Had lunch with a friend today that I hadn’t seen in a while, and as we are catching up, she tells me that her niece has had a similar experience to mine. She has been married for only a few years and they have 2 children. He recently told her he is not happy and he is starting to see someone at work, so he moves out. She goes, files for divorce, and has been getting her life together, and now that the husband sees how she is dealing with this realizes he wants her back yet she is still going through with the divorce. As I listen, I can’t help but feel uneasy as I am choosing to do the exact opposite. I am letting him walk all over me, hurt me, abandon me, and trash me all while he is out having fun and making these choices without regard to us, our marriage, or his promise. It made me yet again question my decisions. In my heart, I am making the choices I am making not only because I love him, but because I don’t feel that marriage should be taken so lightly.
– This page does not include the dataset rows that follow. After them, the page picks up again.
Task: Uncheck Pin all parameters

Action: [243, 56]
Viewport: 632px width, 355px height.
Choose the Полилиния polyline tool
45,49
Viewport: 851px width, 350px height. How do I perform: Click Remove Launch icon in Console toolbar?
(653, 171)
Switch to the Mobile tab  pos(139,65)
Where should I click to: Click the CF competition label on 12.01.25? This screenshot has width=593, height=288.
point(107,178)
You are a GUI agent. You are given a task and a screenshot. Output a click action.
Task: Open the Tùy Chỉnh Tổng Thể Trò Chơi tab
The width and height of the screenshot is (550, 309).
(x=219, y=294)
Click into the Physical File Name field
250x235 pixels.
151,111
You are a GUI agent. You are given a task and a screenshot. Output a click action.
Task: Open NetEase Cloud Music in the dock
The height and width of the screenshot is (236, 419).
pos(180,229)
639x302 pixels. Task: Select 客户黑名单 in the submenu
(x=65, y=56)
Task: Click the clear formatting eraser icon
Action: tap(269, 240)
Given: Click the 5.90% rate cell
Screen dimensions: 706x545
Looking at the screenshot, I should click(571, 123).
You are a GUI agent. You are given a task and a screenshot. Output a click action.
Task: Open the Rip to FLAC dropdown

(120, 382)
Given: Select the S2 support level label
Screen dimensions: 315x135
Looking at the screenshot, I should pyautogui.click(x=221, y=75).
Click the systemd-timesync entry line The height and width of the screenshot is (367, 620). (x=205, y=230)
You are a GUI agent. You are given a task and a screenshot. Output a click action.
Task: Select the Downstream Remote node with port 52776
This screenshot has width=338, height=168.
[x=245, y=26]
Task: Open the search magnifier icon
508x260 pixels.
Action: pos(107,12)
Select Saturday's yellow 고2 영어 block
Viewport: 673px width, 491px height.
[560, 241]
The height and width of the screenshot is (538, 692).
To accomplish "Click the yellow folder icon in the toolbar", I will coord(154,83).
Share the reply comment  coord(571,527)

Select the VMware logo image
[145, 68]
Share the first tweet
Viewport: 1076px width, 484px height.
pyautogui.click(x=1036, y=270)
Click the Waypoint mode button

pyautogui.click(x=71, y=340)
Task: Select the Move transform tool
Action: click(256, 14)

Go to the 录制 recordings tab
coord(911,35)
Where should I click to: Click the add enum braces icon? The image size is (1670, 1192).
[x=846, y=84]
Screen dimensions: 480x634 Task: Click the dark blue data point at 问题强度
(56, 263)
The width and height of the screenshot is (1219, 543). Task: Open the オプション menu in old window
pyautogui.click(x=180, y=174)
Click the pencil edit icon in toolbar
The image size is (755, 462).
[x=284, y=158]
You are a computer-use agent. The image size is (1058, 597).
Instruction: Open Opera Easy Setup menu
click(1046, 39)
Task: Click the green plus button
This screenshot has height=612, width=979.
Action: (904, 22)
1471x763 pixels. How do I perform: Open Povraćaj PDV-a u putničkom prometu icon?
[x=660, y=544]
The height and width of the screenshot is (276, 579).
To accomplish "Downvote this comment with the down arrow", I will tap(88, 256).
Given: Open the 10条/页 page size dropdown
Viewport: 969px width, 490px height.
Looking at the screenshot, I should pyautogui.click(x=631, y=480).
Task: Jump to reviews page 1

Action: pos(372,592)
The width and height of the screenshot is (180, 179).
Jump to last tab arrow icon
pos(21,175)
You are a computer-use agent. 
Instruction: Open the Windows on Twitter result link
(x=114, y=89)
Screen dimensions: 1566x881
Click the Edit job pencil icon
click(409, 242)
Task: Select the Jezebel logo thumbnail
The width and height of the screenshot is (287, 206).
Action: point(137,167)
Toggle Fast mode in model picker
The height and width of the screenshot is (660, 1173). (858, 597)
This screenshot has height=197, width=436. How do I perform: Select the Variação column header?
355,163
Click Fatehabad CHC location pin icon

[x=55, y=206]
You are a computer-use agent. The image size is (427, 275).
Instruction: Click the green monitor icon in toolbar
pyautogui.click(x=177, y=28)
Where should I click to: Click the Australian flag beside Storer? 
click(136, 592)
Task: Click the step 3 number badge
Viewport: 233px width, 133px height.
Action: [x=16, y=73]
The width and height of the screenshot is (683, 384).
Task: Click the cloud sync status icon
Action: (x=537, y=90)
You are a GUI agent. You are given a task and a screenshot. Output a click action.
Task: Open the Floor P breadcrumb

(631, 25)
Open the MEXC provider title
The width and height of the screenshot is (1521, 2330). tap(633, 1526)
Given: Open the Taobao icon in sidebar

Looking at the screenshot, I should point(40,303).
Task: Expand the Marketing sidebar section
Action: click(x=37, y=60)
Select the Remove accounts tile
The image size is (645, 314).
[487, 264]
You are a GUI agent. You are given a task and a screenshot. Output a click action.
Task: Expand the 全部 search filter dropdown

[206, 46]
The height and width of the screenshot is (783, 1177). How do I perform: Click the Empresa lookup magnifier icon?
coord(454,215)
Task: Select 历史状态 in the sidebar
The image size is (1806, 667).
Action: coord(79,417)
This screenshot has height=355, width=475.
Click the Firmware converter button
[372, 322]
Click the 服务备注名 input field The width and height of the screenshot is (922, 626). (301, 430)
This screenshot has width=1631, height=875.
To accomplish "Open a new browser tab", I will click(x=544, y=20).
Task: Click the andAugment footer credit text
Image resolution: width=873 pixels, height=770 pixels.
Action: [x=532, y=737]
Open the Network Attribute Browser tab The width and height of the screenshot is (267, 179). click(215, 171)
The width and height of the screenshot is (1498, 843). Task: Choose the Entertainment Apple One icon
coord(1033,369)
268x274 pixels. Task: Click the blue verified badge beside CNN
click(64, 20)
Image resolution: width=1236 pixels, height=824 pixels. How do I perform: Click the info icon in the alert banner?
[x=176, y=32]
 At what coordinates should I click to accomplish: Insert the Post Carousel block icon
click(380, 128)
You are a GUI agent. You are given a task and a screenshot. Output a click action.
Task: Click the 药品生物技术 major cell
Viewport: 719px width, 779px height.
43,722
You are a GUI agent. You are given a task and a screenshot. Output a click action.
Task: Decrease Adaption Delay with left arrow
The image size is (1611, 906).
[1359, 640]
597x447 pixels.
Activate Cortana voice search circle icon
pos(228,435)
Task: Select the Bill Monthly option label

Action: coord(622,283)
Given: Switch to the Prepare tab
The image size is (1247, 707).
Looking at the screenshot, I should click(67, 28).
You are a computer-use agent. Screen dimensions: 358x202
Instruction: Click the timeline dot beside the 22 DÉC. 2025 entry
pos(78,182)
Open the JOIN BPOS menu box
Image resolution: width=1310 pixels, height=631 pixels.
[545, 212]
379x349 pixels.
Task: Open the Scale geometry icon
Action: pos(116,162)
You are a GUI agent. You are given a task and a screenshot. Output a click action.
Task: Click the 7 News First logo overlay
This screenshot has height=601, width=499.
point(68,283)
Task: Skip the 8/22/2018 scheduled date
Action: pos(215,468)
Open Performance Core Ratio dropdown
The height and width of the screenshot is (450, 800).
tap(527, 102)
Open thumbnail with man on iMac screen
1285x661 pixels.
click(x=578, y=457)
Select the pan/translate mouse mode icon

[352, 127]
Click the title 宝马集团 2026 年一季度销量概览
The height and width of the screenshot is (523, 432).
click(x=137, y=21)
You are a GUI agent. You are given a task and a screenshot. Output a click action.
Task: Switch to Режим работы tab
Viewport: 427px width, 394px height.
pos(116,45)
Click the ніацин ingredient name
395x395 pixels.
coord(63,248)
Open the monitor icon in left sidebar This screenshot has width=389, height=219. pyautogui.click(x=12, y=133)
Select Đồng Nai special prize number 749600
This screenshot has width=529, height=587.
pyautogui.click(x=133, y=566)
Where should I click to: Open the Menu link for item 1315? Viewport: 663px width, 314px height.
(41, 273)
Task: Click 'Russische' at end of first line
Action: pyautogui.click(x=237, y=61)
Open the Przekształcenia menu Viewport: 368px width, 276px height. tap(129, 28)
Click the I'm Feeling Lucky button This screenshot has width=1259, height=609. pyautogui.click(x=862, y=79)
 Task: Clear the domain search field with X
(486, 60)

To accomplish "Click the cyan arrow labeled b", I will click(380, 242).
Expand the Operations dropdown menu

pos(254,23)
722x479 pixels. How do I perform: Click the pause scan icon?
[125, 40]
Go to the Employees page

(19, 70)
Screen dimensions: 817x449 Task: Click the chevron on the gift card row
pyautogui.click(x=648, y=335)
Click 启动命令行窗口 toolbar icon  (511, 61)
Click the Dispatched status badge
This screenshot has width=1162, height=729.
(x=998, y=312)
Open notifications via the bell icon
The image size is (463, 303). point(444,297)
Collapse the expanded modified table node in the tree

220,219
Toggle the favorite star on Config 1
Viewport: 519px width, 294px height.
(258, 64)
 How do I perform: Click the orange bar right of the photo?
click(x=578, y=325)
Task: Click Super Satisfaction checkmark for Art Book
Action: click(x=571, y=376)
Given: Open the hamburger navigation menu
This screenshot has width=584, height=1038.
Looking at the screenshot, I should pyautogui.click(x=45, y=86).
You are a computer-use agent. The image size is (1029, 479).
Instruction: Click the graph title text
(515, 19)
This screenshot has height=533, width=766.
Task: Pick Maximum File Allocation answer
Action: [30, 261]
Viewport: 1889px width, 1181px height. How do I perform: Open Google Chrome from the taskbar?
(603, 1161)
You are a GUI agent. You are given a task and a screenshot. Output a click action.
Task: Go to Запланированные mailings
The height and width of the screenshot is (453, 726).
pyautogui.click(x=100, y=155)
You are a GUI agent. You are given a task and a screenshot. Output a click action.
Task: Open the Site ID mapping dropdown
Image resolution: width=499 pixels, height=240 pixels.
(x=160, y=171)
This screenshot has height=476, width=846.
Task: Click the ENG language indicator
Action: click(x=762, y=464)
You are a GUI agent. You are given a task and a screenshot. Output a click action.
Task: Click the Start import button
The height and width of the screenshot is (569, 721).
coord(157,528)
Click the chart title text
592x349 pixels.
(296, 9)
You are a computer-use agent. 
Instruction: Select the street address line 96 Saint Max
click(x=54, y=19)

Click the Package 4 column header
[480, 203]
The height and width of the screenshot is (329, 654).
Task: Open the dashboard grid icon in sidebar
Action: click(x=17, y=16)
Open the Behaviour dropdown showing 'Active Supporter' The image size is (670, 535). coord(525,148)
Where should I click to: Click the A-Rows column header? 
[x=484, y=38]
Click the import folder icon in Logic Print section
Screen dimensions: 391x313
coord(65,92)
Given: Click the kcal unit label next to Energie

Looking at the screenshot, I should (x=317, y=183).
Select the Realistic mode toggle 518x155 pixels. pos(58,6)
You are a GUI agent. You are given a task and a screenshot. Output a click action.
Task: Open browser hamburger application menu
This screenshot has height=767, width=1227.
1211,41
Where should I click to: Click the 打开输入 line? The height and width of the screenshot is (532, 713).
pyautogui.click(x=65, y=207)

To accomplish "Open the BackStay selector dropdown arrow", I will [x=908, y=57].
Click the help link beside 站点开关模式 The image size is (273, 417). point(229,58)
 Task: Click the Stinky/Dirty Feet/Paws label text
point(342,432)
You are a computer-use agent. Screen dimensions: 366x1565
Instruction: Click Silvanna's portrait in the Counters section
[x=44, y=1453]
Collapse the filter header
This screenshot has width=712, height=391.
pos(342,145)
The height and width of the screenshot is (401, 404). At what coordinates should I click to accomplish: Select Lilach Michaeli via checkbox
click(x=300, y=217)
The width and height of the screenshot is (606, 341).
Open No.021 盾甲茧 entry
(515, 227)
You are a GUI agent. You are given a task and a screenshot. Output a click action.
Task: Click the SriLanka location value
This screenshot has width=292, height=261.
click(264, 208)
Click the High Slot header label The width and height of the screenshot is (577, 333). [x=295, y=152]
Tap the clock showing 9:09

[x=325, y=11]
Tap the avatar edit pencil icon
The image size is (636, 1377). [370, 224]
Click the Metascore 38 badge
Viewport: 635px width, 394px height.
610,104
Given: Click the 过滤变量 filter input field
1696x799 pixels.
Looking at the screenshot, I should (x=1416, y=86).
I never entered into marriage for the piece of paper, I didn’t do it for financial security, and I didn’t do it because it felt like the next logical step. I did it because I love him, because he is my life, and because I wanted to spend the rest of my life with the man I love in a bond that was unbreakable. To me, marriage isn’t something you can try on and throw it away when you outgrow it, it takes work, hard work. In a marriage, divorce is not an option. That is why you stand before God himself and vow to him and each other that this is forever. If you have ever in your life thought, well if this doesn’t work out, we could always get divorced….then marriage is not for you! Things right now are at their worst, but I have never felt like I needed to give up, and I won’t. I will fight for my marriage because I believe in it and us. Every day, my heart grows heavy and breaks, but my love remains. Some might call my decision foolish but I believe in my heart that he will return. Our love is so strong, that even in the midst of all of this, we will find our way back to each other.